Terbukti, badai itu datang juga. Pi mengetatkan ikatan rakitnya dan naik ke perahu untuk berlindung. Ombak besar menggulung dan menerjang mengombang-ambingkan perahu mungil mereka.

Ia harus berlindung di dalam terpal. Daripada mati karena badai yang sudah ia lewati berkali-kali, sekarang ia menyerah dan memilih untuk berlindung meski harus mati di terkam harimau.
Untungnya, Richard Parker mabuk laut karena guncangan perahu. Pi berusaha menutup terpal dengan susah payah. Petir besar dan membutakan mata menyambar menggelegar di permukaan laut. Salah satunya mengenai air di sebelah perahu. Cahayanya pecah menyambar air laksana akar pohon yang merambat.
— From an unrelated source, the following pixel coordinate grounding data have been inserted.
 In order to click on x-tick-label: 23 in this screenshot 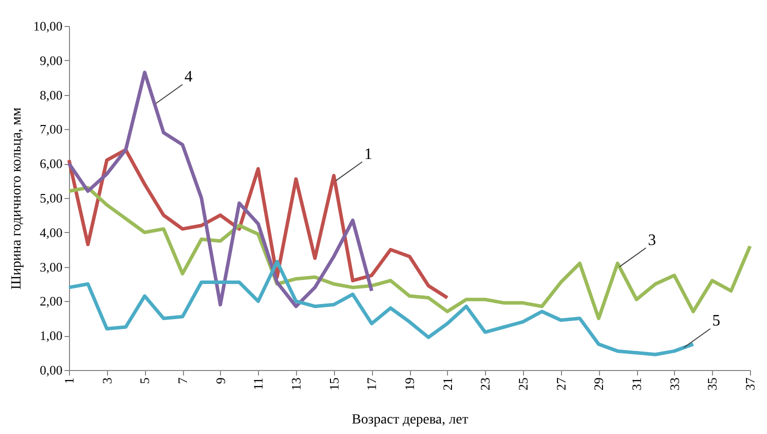, I will do `click(486, 384)`.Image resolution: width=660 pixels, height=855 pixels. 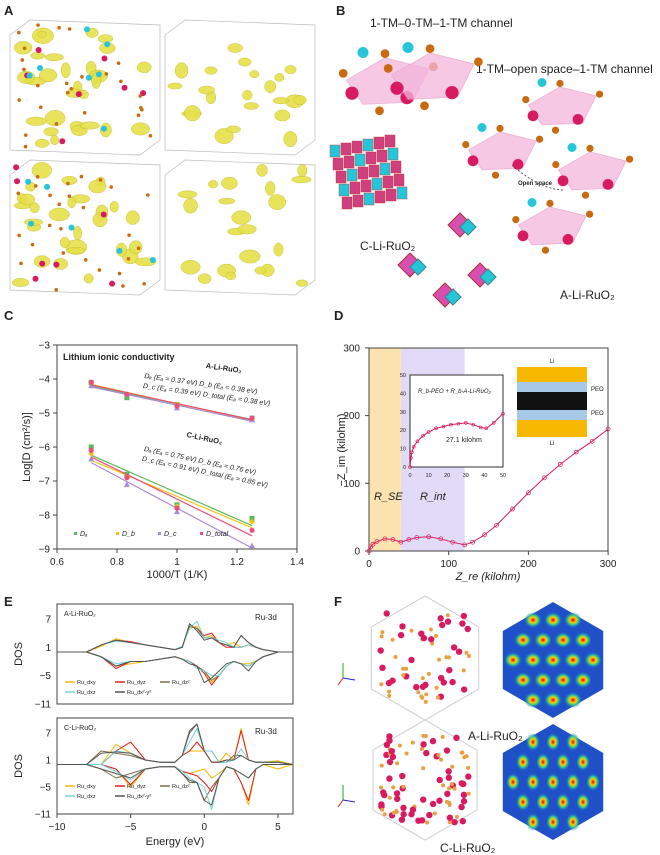 I want to click on fit-line-Da, so click(x=172, y=490).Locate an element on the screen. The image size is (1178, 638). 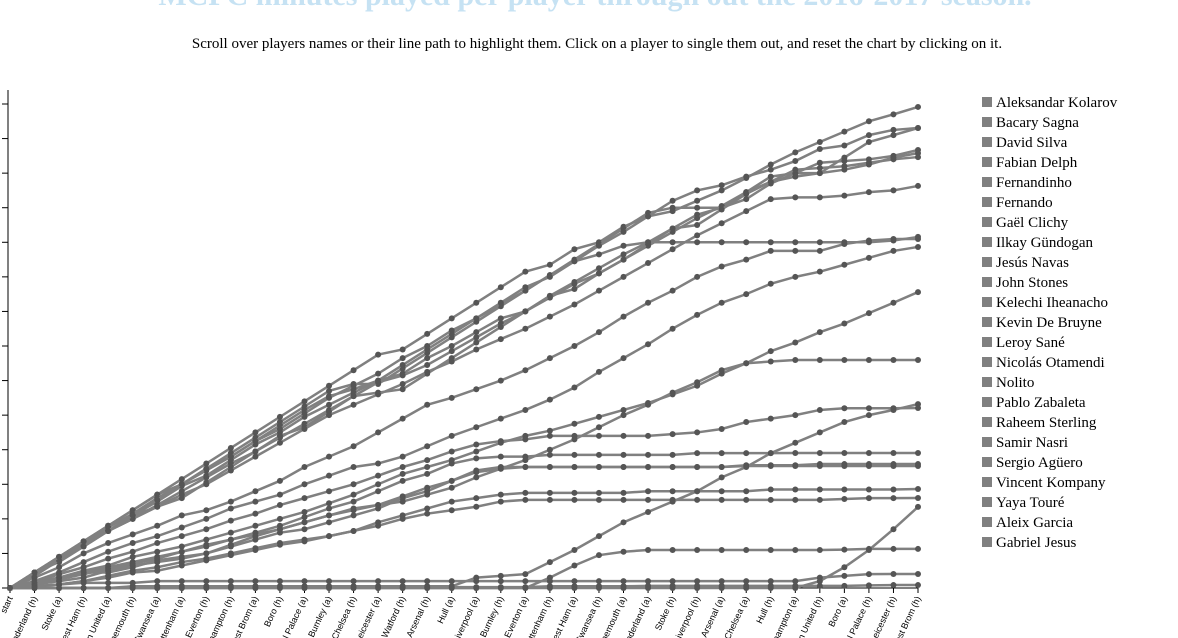
legend-item: David Silva is located at coordinates (1025, 143).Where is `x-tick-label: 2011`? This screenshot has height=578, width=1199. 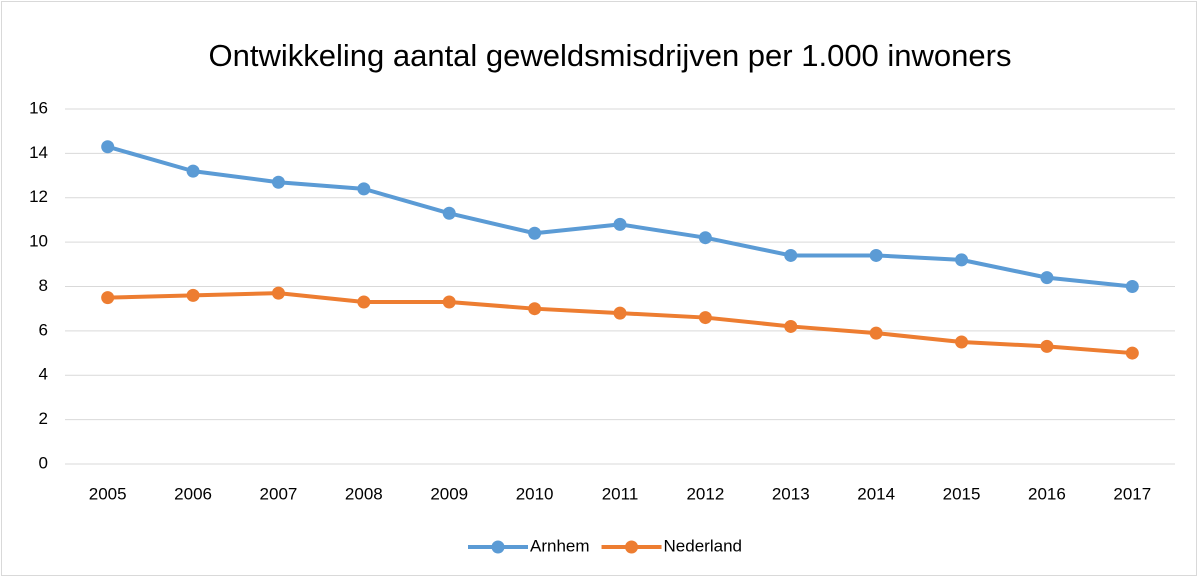
x-tick-label: 2011 is located at coordinates (620, 494).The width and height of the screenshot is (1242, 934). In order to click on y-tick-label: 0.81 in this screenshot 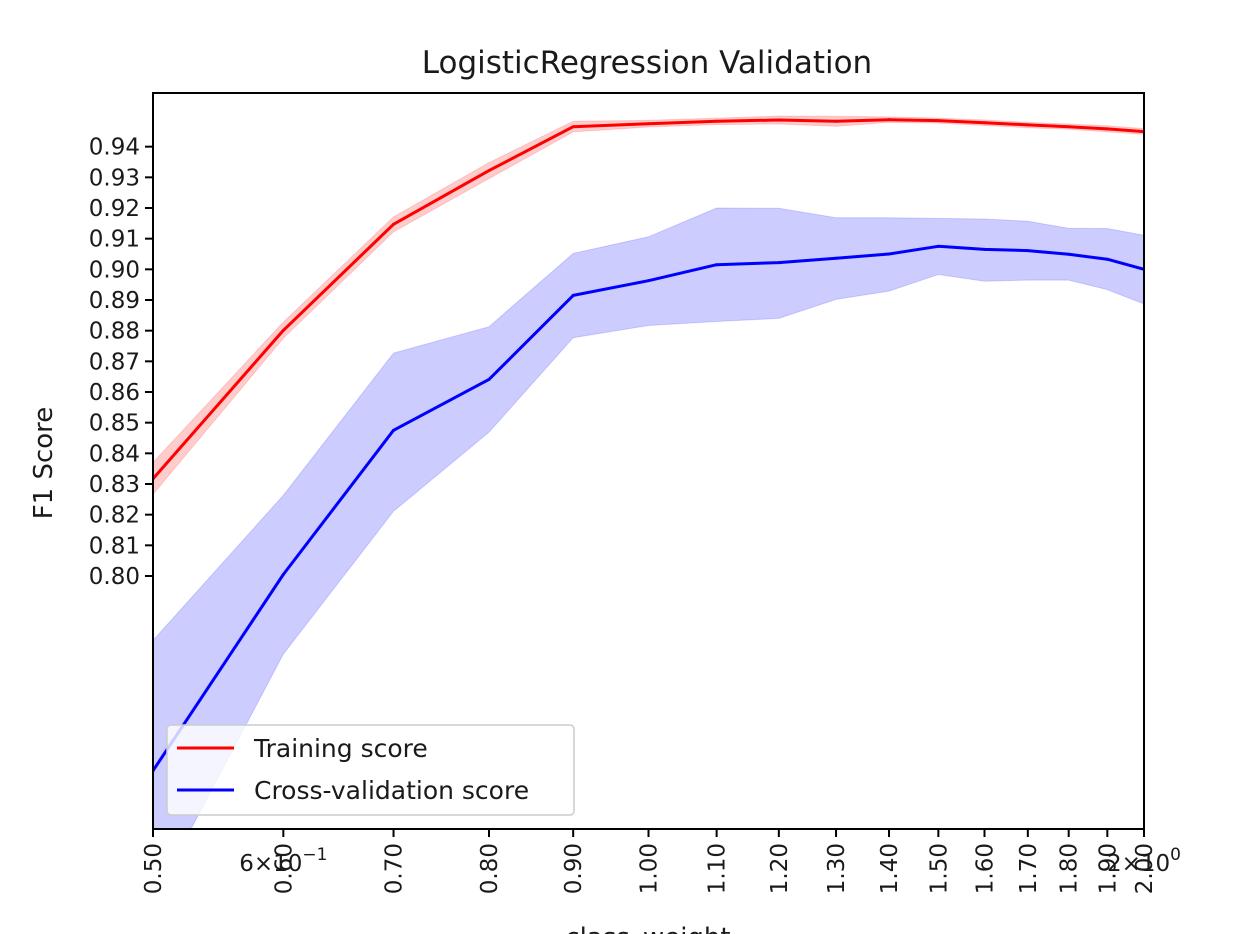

Pi meringkuk ketakutan, lalu mulai menikmati alam. Ia pasrah jika harus mati hari ini.
Ia pun mulai membuka terpal satu persatu, mengajak harimau itu menikmati badai. Sayangnya, Richard Parker ketakutan dan meringkuk di pojokan saat petir menyambar. Ia protes pada Tuhan karena menakuti temannya. Ia berteriak- teriak kegirangan bisa merasakan langsung badai sedahsyat itu, sambil menyerukan ayat Al Qur’an surat Alfatihah ayat 1-4.
Badai semakin dahsyat. Pi masuk ke terpal, menutup terpalnya dari dalam, tapi sulit karena harusnya hal itu dilakukan dari luar. Badannya  penuh lebam dan gores. Ia harus mempertahankan pegangannya supaya tidak tersuruk ke sana ke mari. Berkali-kali ia bersenggolan dengan Richard Parker yang terombang-ambing.
Tanpa terasa, badai berlanjut hingga pagi. Richard Parker tampak kepayahan berbaring di bangku. Air masih menetes-netes dari tubuhnya. Tubuhnya semakin kurus. Begitu juga dengan Pi.
Waktu berlalu hingga berbulan-bulan. Pi terlalu lemah untuk mencari makanan. Ia tak lagi mampu berbuat apapun, hanya berbaring di terpal perahu. Rakitnya menghilang tersapu badai. Richard Parker juga sudah tak mampu bangkit berdiri. Pi menangisi Richard Parker yang kelaparan dan menyalahkan dirinya karena tak mampu lagi merawatnya. Ia mengelus kepala Richard Parker. Hanya geraman pelan yang menjawab bahwa ia rela disentuh. Pi pun meratap sambil meletakkan kepala Richard Parker di pangkuannya. Ia siap mati bersamanya sekarang.